** Given data follows **

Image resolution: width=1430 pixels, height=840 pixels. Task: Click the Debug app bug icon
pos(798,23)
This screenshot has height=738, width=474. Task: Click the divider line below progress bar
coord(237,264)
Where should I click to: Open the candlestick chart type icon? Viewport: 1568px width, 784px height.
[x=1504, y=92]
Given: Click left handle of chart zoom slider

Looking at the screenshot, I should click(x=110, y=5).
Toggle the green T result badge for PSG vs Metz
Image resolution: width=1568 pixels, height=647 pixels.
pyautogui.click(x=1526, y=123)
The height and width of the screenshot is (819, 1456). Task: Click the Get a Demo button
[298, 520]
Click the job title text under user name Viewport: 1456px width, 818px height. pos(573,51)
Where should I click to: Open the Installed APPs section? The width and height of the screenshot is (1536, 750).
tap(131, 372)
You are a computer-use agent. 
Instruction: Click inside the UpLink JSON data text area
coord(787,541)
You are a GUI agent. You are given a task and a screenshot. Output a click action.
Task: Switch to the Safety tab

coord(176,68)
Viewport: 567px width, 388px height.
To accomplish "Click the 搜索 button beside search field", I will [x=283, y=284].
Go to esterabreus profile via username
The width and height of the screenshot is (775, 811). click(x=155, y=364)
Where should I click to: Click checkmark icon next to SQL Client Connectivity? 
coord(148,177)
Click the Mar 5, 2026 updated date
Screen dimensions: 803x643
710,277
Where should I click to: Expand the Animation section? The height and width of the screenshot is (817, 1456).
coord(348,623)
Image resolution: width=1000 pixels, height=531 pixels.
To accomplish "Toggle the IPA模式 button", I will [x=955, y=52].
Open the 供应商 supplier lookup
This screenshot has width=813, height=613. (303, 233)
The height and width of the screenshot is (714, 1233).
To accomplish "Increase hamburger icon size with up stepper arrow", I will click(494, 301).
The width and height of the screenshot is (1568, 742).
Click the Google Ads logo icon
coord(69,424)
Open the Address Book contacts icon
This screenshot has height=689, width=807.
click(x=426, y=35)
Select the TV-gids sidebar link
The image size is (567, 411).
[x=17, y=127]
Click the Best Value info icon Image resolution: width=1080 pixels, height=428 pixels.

** End of Given data **

Aim of the task → Using the records above, select and copy every line that has the word "accomplish".

Answer to the problem →
To accomplish "Click the 搜索 button beside search field", I will [x=283, y=284].
To accomplish "Toggle the IPA模式 button", I will [x=955, y=52].
To accomplish "Increase hamburger icon size with up stepper arrow", I will click(494, 301).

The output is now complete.